- **WHAT THIS TASK INVOLVES**: Please restate the entries below word for word, leaving out any pictures.

- **GIVEN RECORDS**:
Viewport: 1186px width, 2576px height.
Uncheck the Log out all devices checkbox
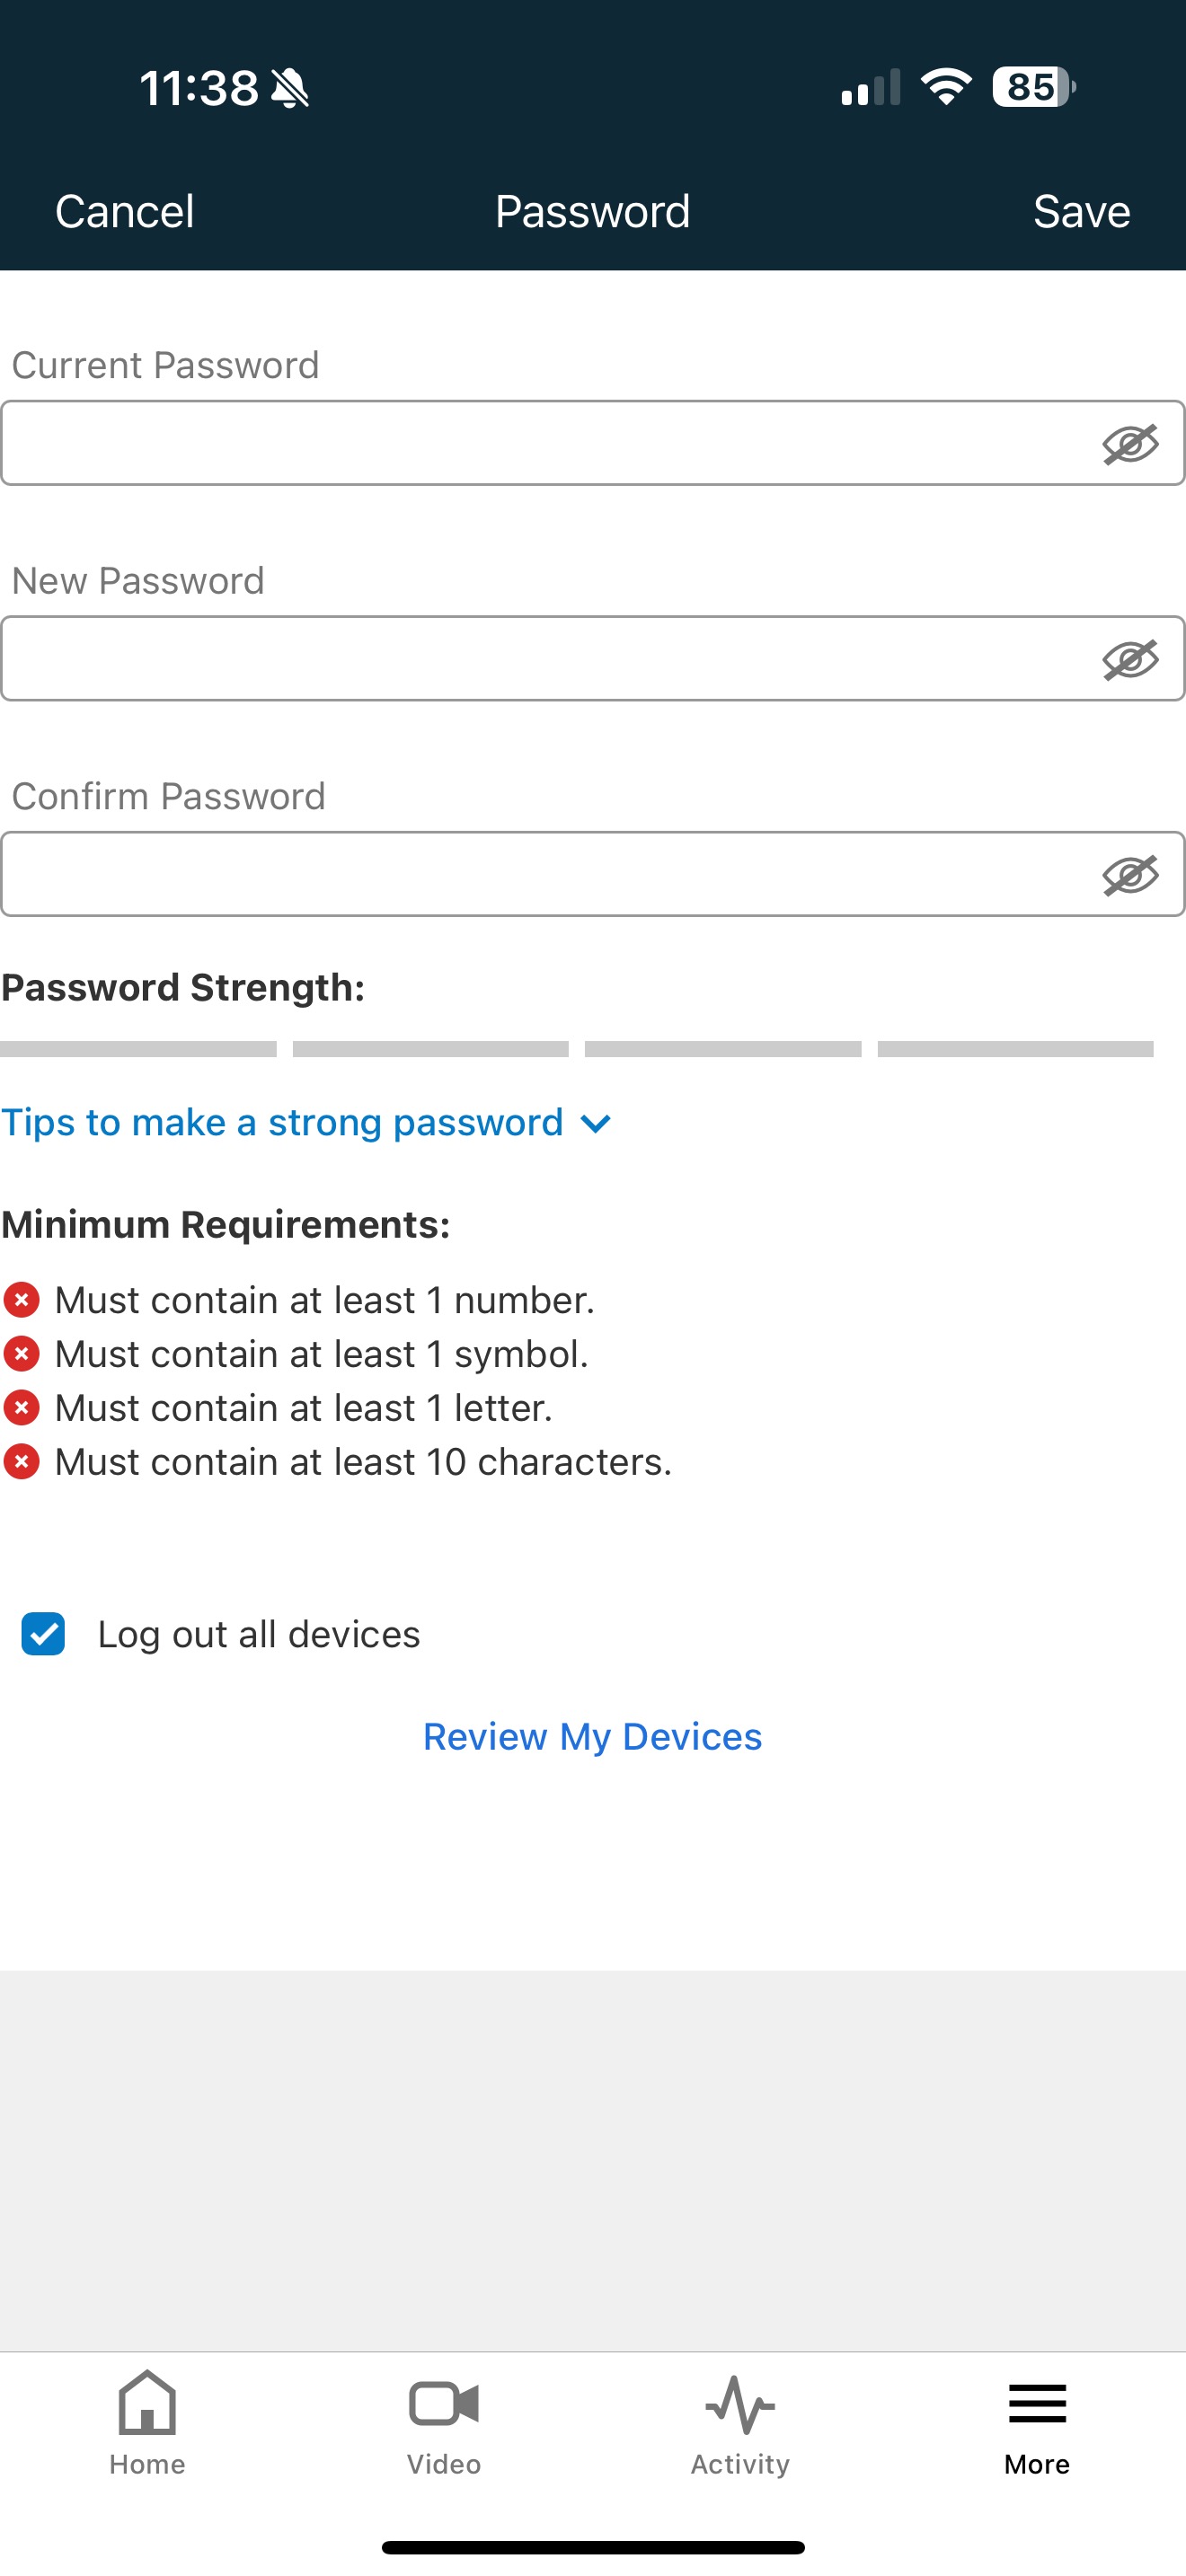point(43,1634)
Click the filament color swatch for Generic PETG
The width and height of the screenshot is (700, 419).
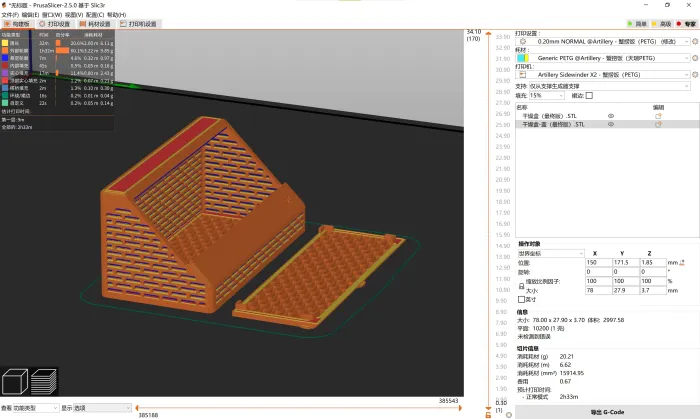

- **SOLUTION FOR THIS EXERCISE**:
Viewport: 1186px width, 2576px height.
Uncheck the Log out all devices checkbox
point(43,1634)
Click the filament color swatch for Generic PETG
The width and height of the screenshot is (700, 419).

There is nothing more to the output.